Um estudo da Fundação Oswaldo Cruz (Fiocruz) analisou mais de 6,9 milhões de nascidos vivos entre 2015 e 2020 e mostrou que infecções por arboviroses — dengue, zika e chikungunya — durante a gestação elevam o risco de parto prematuro, baixo peso ao nascer, anomalias congênitas e até morte neonatal.
A pesquisa, conduzida pelo Centro de Integração de Dados e Conhecimentos para Saúde (Fiocruz Bahia), destacou que os efeitos variam conforme o vírus e o trimestre da gestação. A dengue está associada a alterações estruturais e funcionais no feto, enquanto a zika aumenta significativamente o risco de má-formação congênita.
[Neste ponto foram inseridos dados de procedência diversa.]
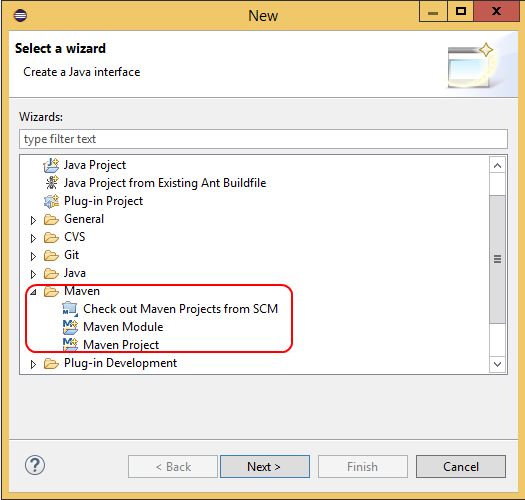Image resolution: width=525 pixels, height=500 pixels.
Task: Click the Eclipse logo in the title bar
Action: [20, 15]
O estudo reforça a necessidade de intensificar medidas de prevenção, incluindo a vacinação contra a dengue e a introdução da imunização contra chikungunya no calendário nacional. Campanhas educativas também são essenciais, especialmente em comunidades vulneráveis, onde a exposição ao mosquito transmissor é maior.
Segundo o pesquisador Thiago Cerqueira-Silva, proteger gestantes desses vírus não só evita complicações no parto, mas também reduz impactos financeiros e sociais relacionados a cuidados de longo prazo com crianças afetadas.